Docker and Deployment
The project includes a multi-stage Dockerfile and docker-compose.yml to facilitate build and execution:
- Optimized build in separate stages
- Minimalist final image (Alpine)
- Volume support for AOF persistence
- Configuration via docker-compose
This allows easy deployment in any environment that supports Docker.
Future Improvements and Extensions
The current project serves as a solid foundation for various extensions:
Data Types: Add support for lists, hashes, sets, and sorted sets.
Additional Commands: Implement INCR, DECR, LPUSH, RPUSH, HSET, HGET, and others.
Advanced Features: Multi-key transactions, command pipeline, pub/sub.
Infrastructure: Primary-secondary replication, clustering, sharding.
Persistence: RDB snapshots in addition to AOF, compression, checkpointing.
Security: Authentication, authorization (ACL), encryption/TLS.
Monitoring: Advanced metrics, Prometheus integration, dashboards.
The current architecture facilitates adding these features without major refactoring.
Conclusion
The Redis-like KV Store is a complete educational project that demonstrates the practical application of advanced software architecture, concurrency, and systems design concepts.

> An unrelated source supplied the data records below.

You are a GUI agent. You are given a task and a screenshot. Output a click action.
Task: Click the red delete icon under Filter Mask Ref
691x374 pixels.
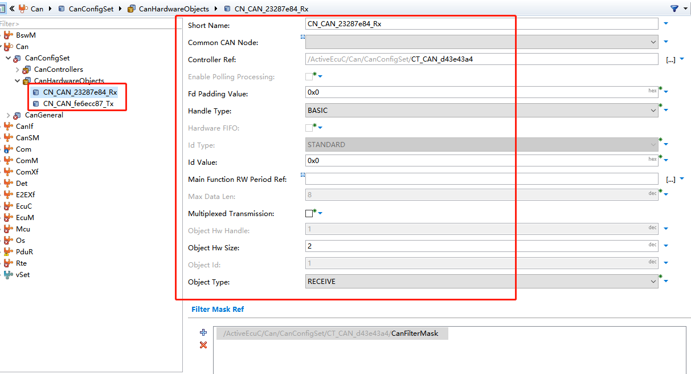pyautogui.click(x=203, y=344)
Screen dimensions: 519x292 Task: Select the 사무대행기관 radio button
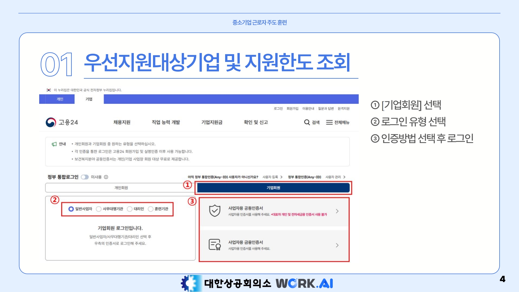99,209
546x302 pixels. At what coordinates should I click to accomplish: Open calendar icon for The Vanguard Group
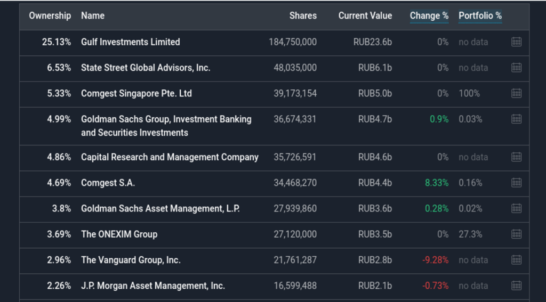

Through implementing a key-value database from scratch, the project illustrates:
- How to apply Clean Architecture in real projects
- Concurrency and thread-safety techniques in Go
- Communication protocol design and implementation
- Data persistence strategies
- Using Dependency Injection with Google Wire
This project serves as an excellent starting point for understanding how storage systems work internally and how to apply clean architecture principles in Go projects. The modular and well-organized structure facilitates future extensions and serves as a reference for other projects.
For developers interested in deepening their knowledge in software architecture, concurrency, and systems design, this project offers a solid and practical foundation for exploration and learning.